* _Exercise description_:
With the pictures left out, reproduce exactly the lines running from the line with "Go to home icon in sidebar" to the last line of the material below.

━━━━━━━━━━━━━━━━━━━━

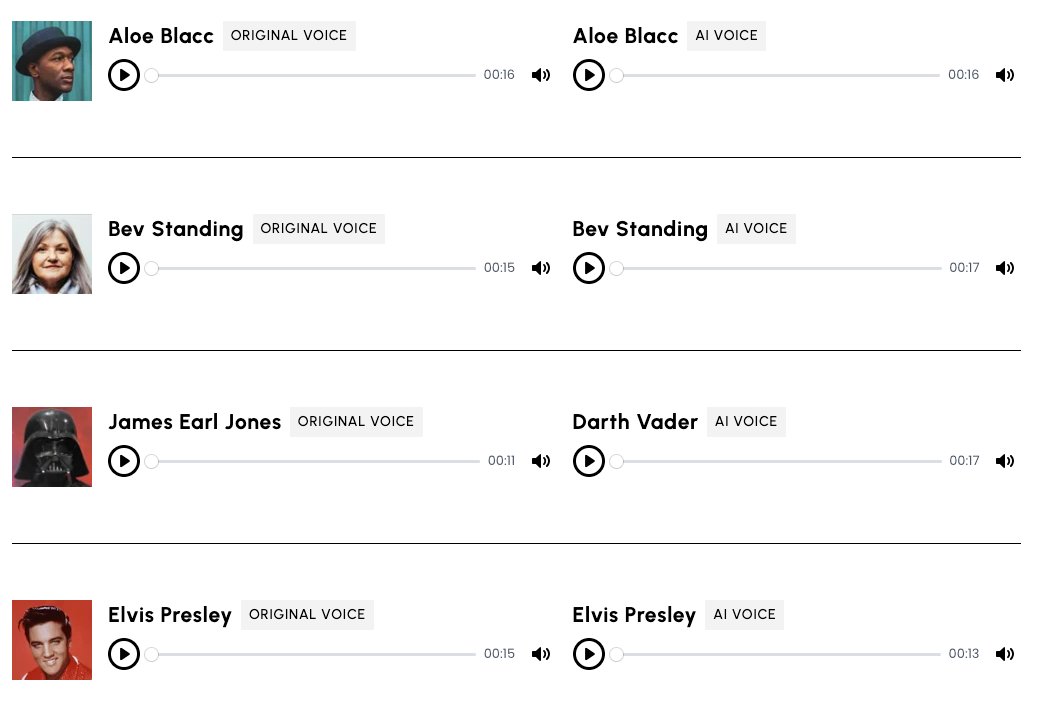Mute Bev Standing original voice audio
The width and height of the screenshot is (1053, 710).
coord(541,268)
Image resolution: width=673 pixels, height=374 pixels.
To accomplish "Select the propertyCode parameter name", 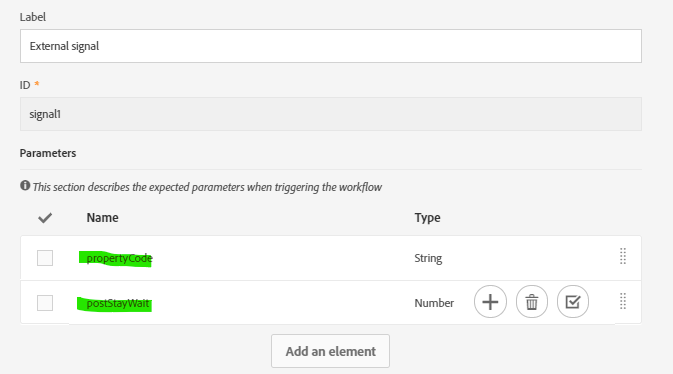I will pos(119,258).
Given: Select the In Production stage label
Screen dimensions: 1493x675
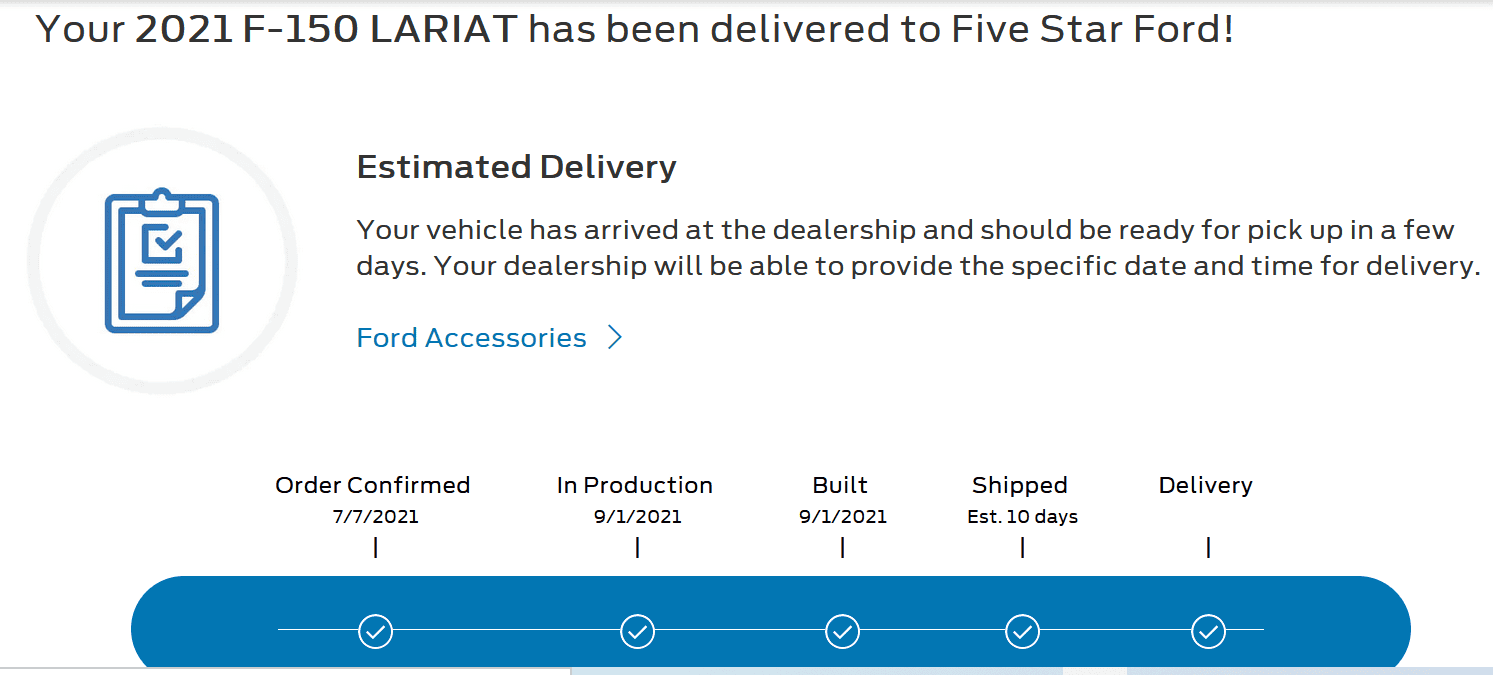Looking at the screenshot, I should click(636, 485).
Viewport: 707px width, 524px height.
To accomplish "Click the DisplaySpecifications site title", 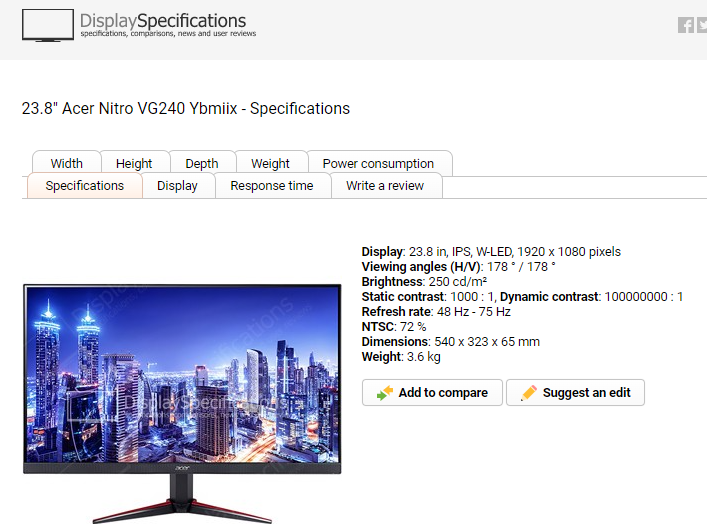I will coord(163,21).
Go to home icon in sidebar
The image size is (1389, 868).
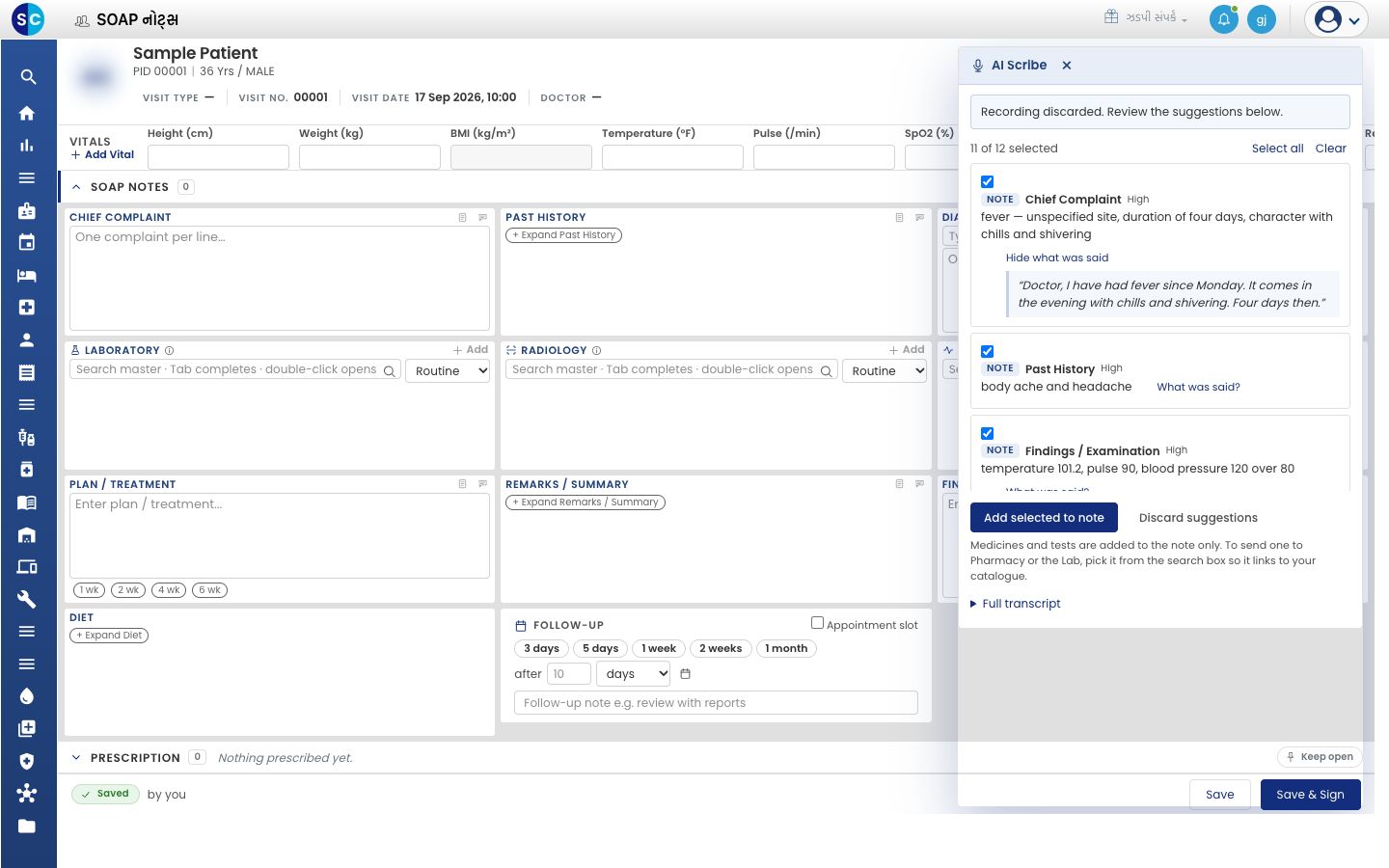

━━━━━━━━━━━━━━━━━━━━

* _Your solution_:
Go to home icon in sidebar
The image size is (1389, 868).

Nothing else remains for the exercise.